If Bell's inequality is violated, we must reject Bell's factorization criterion, but at the same time we must reject non-contextuality (joint probability distributions). Bell's criterion doesn't formalize what locality is supposed to mean in the case of contextual theories, because it can only be applied to non-contextual theories in the first place due to the equivalence to non-contextuality. Thus a violation of Bell's inequality says nothing about locality in the case of contextual theories.
 
  • #479
rubi said:
It doesn't depend on Bob's setting. ##P_i(a_i,b_i)## are just the estimated probability distributions that have been measured. Alice and Bob can certainly perform these 3 experiments, collect the data and then meet and calculate the ##P_i## from their results.

Then I don't really understand the point. What is the point of computing these P_i?
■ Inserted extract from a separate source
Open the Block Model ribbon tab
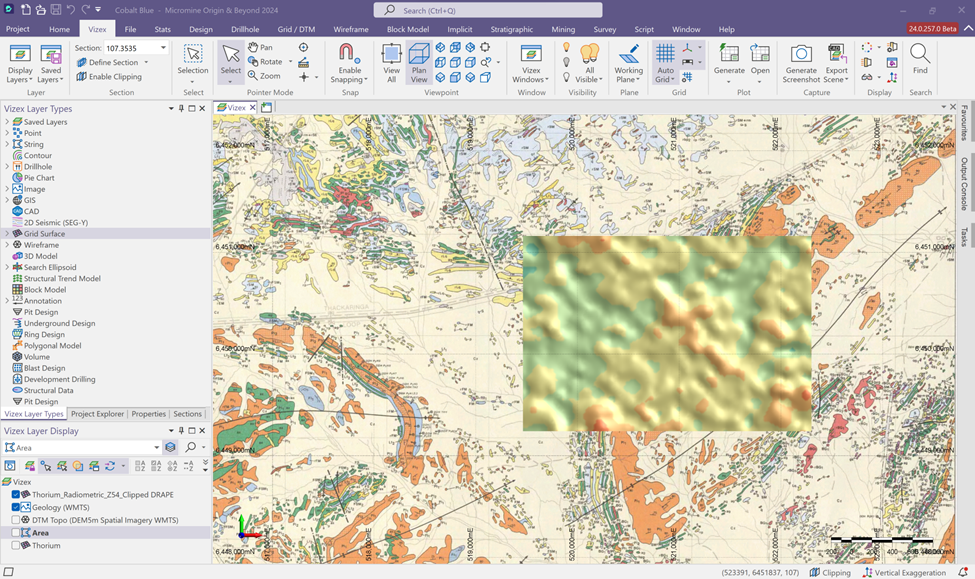Image resolution: width=975 pixels, height=579 pixels. point(407,30)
What I assumed that the phrase "contextual theory" is a way of computing probabilities that take into account the measurement process, as opposed to revealing a pre-existing value. So I would think that that would mean describing the process by which a system to be measured (the particle produced in the twin pair) interacts with the measuring device to produce an outcome. So I don't understand what the relevance of the P_i you're describing is to such a theory.
 
  • #480
stevendaryl said:
Then I don't really understand the point. What is the point of computing these P_i?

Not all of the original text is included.